Didi, l’Uber chinois, plonge en Bourse tandis que son départ de Wall Street pour HongKong se précise

La déroute de Didi Global, le champion chinois des VTC, se poursuit à Wall Street.

Le titre du spécialiste de la mobilité chinois Didi Global reculait d’un peu plus de 7 % mardi sur la place new-yorkaise, à près de 5 dollars, son plancher historique. Son départ prochain de Wall Street pour la Bourse de Hong kong semble se préciser. Selon Reuters, qui cite deux sources proches du dossier, l’Uber chinois prévoirait de s’introduire à la Bourse de Hongkong sans lever de capitaux ni émettre d’action nouvelle.

Le groupe aurait pour objectif de déposer une demande de cotation avant la fin avril. Lundi, l’action Didi avait déjà souffert, après que le Financial Times a rapporté que les employés actuels et anciens de l’entreprise se sont vus interdire de vendre leurs actions «pour une durée indéterminée».

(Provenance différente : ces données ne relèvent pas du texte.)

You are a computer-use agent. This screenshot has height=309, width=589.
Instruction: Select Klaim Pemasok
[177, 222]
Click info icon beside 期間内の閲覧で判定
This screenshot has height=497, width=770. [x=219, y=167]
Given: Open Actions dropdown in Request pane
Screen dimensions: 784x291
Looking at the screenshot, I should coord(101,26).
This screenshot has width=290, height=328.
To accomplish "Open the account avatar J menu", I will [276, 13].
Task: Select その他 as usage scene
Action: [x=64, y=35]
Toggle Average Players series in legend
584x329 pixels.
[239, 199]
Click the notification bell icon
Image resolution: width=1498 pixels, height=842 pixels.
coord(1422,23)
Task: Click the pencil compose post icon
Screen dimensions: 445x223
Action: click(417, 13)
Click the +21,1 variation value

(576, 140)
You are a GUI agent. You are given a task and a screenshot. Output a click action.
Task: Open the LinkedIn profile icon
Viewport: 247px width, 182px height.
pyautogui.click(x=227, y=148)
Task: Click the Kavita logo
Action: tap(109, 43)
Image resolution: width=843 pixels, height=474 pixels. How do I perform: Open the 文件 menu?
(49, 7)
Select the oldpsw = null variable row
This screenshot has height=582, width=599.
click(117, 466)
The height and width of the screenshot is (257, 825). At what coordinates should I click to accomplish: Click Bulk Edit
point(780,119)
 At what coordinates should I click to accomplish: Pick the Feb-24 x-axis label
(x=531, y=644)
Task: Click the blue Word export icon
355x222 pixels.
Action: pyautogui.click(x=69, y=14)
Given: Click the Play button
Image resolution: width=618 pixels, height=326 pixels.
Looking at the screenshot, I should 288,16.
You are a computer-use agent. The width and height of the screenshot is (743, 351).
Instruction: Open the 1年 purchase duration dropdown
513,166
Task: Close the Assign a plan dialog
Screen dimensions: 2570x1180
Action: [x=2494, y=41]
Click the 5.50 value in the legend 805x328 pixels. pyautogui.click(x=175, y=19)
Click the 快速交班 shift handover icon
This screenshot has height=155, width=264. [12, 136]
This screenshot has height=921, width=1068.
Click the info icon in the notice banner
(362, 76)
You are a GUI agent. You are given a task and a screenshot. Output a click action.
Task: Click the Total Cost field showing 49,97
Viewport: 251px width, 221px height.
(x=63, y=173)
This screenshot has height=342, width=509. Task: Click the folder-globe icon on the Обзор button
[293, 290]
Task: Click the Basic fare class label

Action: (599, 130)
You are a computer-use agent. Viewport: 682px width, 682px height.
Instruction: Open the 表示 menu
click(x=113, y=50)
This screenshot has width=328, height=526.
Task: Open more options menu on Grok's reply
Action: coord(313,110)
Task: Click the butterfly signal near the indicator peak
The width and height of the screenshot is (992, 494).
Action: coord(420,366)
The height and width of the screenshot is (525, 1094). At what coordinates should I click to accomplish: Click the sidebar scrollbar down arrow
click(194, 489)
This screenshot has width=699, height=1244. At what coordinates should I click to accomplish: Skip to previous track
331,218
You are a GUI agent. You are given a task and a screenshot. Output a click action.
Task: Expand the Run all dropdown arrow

Le groupe avait fait une entrée en fanfare à Wall Street au début de l’été. L’opération avait été réalisée au prix de 14 dollars par action, valorisant l’entreprise à près de 70 milliards de dollars. La capitalisation est depuis tombée à moins de 25 milliards de dollars. Didi s’était attiré les foudres de Pékin en choisissant de s’introduire à Wall Street.

La Chine veut protéger les données de ses citoyens

Les autorités chinoises avaient ouvert une enquête à son encontre pour «violation grave de la réglementation en matière de collecte des données des utilisateurs». La Chine redoute que les données collectées sur ses citoyens fuitent au profit des États-Unis. Depuis, Didi a plié et annoncé début décembre son intention de mettre le cap sur Hongkong et de renoncer à Wall Street.

De son côté, Pékin a considérablement renforcé les contraintes pour les entreprises chinoises souhaitant se faire coter à l’étranger.